> _Supplied passage_:
-*-*-

# Braid Problems.



## hairymick (Oct 18, 2005)

Hi guys,

Over about the past 12 months or so, I have been using berkley fireline on my eggbeaters.

It worked beautifully at first but now seems to be fouling on itself in the spool when either, casting or feeding line out for trolling.

Is my line buggered of have I been doing something wrong.


----------



## Peril (Sep 5, 2005)

Line twist?

Or maybe the reel isn't laying the line well and the loose line is forming loops.

I find that older fireline is more supple and much more manageable than new


----------



## PeterJ (Aug 29, 2005)

Yeah i'm with peril there, i have had some old fireline on one of my reels for ages and i think it casts further now it's older.

Is the lip of the reel spool still in good nick, maybe it has a blemish on it fowling the line, or could just be the twist again like it was last summer , as peril said.


----------



## hoit (Aug 29, 2005)

Hi Hairy,

I have used my fireline for over 18 months and its still good so I don't reckon your line is buggered. On breammaster.com I have read that when fishing with SP's your line can become "loosly laid" on the spool. The solution is to cast out a longer distance (or strip some line off) and wind it back in with some tension on the line.

Perhaps I don't have this problem with all the fish I catch 

Regards
Grant


----------



## hairymick (Oct 18, 2005)

Thanks guys,

No twist and the spool lips are fine.

The braid seems to be catching on itself as it feeds off the spool in cast mode.

-*-*-

> _Exercise task_: Duplicate the part of the braid thread above between "# Braid Problems." and "doing something wrong.", inclusive.

> _Records_:
-*-*-

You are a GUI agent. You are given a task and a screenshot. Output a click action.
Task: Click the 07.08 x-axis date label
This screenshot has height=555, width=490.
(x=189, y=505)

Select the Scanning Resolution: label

-*-*-

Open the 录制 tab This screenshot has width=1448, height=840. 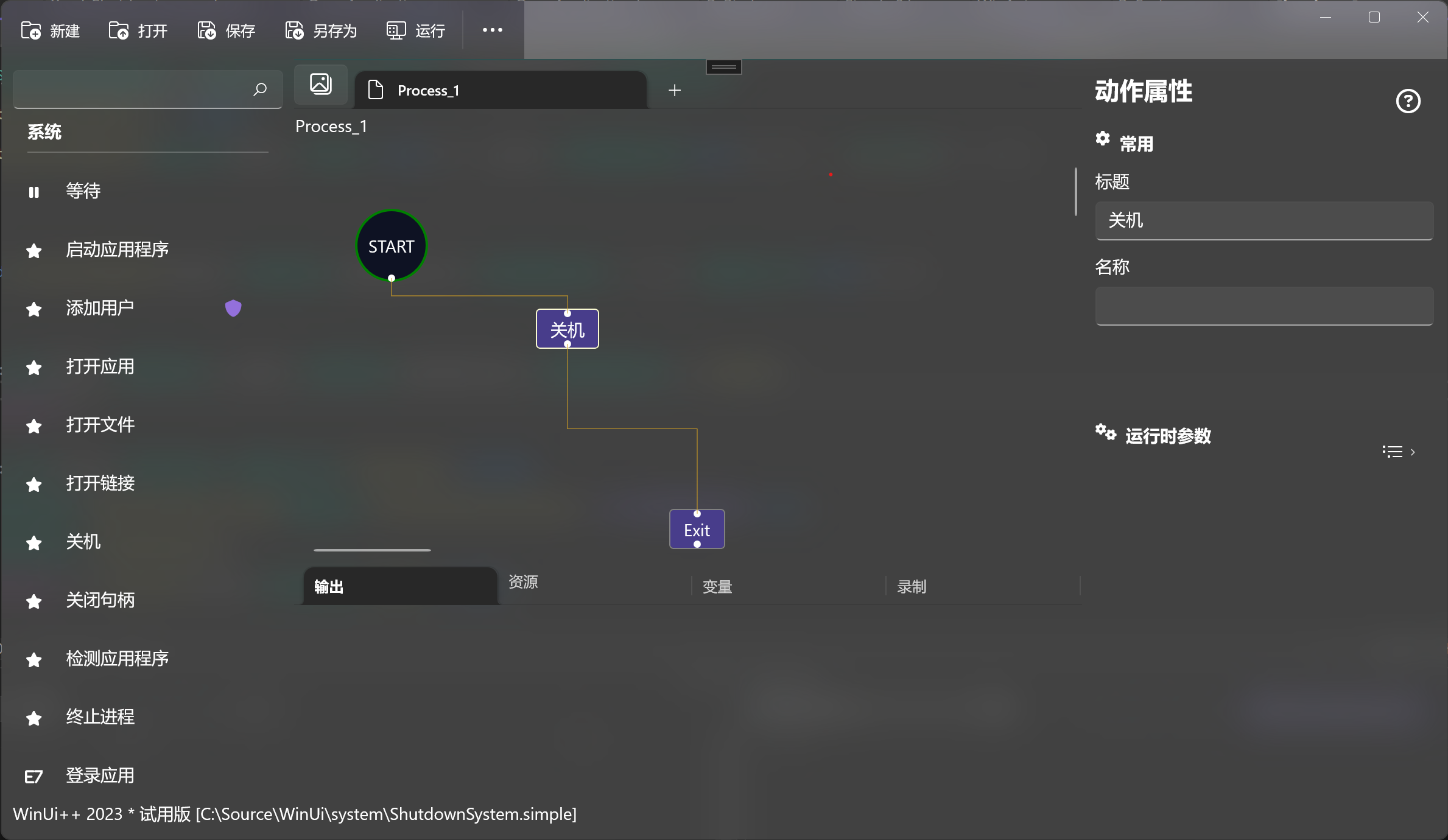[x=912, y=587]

-*-*-

> _Result_:
# Braid Problems.



## hairymick (Oct 18, 2005)

Hi guys,

Over about the past 12 months or so, I have been using berkley fireline on my eggbeaters.

It worked beautifully at first but now seems to be fouling on itself in the spool when either, casting or feeding line out for trolling.

Is my line buggered of have I been doing something wrong.